Fourteen new corps were recently opened by General Paul Rader during a visit to the territory: four in the Dominican Republic, nine in Haiti, and one in St. Maarten–which opened the work there, making it the 106th country in the Salvation Army world.
Western Territorial leaders Commissioners David and Doreen Edwards are natives of the Caribbean: David is from Guyana, and Doreen is from Barbados. They have served as leaders of the Caribbean Territory as well. “David Edwards did such an excellent job of bringing the Caribbean Territory forward,” said Phillips. “The territory wants to move and grow. Their work is a tremendous asset to us as leaders.”
Captains Victor and Rosemarie Leslie, Caribbean Territory officers who have served mostly in the West the past 15 years and are U.S. citizens, are now back in their home territory. Both wear multiple hats: Victor as finance secretary and trade secretary; Rosemarie as territorial projects officer, sponsorship director, League of Mercy secretary and Women’s Auxiliary secretary. Victor notes the budget process is complex. “Every country has a different officer allowance–the scale is based on the cost of living, indexed to the U.S. dollar,” said Leslie. “Officers are paid in the local currency; the only unifying factor is the U.S. dollar.”
The logistics involved in administrating a territory encompassing 16 countries–separated by thousands of square miles of ocean–where 13 different currencies are traded, is daunting…especially when English is not the main language in six of the countries. By the time the divisions receive items from the Trade Department in Jamaica, for example, duties have been paid twice–once, when they arrive in Kingston from IHQ, and the second time when they are received in the division.

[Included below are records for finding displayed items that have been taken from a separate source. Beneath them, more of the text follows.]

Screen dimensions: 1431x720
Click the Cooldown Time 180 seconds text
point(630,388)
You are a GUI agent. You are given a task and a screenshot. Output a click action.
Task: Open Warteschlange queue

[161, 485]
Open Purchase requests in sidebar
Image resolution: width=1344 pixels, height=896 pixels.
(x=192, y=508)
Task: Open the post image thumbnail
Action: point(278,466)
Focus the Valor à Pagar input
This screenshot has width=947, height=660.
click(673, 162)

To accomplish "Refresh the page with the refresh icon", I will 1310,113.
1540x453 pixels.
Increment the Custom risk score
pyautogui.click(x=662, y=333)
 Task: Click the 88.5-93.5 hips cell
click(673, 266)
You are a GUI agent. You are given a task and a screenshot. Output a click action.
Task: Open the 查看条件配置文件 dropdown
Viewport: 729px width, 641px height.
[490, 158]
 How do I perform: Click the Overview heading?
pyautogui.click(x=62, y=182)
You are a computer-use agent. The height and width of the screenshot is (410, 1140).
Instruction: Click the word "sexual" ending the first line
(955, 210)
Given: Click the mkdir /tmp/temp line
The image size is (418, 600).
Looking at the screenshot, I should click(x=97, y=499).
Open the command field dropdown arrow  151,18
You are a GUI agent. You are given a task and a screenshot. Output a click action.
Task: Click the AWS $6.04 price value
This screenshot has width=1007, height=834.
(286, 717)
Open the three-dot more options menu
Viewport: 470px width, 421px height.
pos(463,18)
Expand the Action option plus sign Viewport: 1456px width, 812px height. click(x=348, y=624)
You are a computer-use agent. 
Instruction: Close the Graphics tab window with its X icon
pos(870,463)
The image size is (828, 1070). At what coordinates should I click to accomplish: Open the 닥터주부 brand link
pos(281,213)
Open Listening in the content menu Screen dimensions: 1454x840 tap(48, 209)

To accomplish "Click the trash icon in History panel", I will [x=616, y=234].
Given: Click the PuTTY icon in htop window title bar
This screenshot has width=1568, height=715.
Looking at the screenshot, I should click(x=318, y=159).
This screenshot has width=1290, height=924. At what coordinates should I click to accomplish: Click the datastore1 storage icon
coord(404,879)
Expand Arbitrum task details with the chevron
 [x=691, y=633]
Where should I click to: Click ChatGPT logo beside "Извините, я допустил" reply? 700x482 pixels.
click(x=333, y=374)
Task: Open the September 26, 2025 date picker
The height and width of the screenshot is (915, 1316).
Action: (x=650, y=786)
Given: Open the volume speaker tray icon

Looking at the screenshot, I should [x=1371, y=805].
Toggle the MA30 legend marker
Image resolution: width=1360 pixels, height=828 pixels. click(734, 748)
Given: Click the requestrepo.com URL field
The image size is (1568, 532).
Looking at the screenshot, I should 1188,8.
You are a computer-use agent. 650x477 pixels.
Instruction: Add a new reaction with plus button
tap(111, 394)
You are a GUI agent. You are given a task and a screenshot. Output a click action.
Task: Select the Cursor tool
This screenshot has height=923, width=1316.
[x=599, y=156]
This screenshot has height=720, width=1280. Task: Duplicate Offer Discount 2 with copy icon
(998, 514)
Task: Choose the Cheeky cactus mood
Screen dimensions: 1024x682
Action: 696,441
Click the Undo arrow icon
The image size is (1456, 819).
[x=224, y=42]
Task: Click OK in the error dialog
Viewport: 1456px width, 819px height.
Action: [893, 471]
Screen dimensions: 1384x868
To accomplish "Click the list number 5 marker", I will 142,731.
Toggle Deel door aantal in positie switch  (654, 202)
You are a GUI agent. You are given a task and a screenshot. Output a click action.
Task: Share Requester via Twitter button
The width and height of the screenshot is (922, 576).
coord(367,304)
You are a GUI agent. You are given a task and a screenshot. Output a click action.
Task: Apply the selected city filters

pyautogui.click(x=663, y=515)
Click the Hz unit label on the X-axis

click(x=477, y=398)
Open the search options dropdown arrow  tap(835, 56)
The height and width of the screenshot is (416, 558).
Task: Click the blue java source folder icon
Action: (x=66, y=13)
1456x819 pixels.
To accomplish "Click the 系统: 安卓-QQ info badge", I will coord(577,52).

Funding for the Caribbean Territory, which is 90 percent subsidized, is critical. With poverty rampant in many of the countries and with one country, Haiti, ranked the poorest in the Western Hemisphere, the territory is unable to generate significant support. In addition, unstable governments and economies create havoc. In Surinam, recently, inflation rose 400 percent overnight.
“I TAKE HIM AS MY BROTHER”–Students at the School for the Blind in Kingston take care of one another. The boy on the left, when asked the name of the boy he was holding, said “Sir, I don’t know his name, but I take him as my brother.”
The link between World Service giving and support for territories such as the Caribbean is direct and vital. Unfortunately, due to a decline in World Service giving, funding for the territory has had to be reduced.
Yet, the work continues–against all odds. “The Salvation Army is an oasis of hope and refuge in many places in the Caribbean,” said Phillips. “Everywhere I go, the poorer the people, the greater the pride I have in what The Salvation Army is doing. We are doing things no one else is doing.”
Long a presence in the Haitian culture, with most Catholics having links to it, voodoo is reemerging as an active religious force in that country. It is a belief that many Salvationist officers and soldiers have had links to as well. Nearly every Haitian officer I spoke with told a story similar to the one below:
“My mother was a believer in voodoo,” said one officer. “When I was 17, I became sick. My mother said an evil spirit possessed me.” She told him she would take him to a priestess for healing–but a Salvation Army officer came and spoke to his mother, and took him to the Salvation Army corps instead, where Salvationists prayed and read Scripture to him for a number of months, and God healed him.
“Early in my officership, I was doing a crusade with another officer, and we came across a voodoo priest performing ceremonies. We stopped to look, and the priest said if we stayed too long, the spirits would be driven away.” Ultimately, the voodoo priest was converted at The Salvation Army and burned his fetishes. “This happens many times in many places in the country,” the officer said.